(Stored entries)
---+---

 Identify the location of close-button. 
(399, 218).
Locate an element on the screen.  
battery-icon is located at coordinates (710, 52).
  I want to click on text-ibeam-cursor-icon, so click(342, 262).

---+---

Assigned task: Convert the lines above into a JSON list of strings, one string per line, omitting any blank lines.

Result for this task:
[
  " Identify the location of close-button. ",
  "(399, 218).",
  "Locate an element on the screen.  ",
  "battery-icon is located at coordinates (710, 52).",
  "  I want to click on text-ibeam-cursor-icon, so click(342, 262)."
]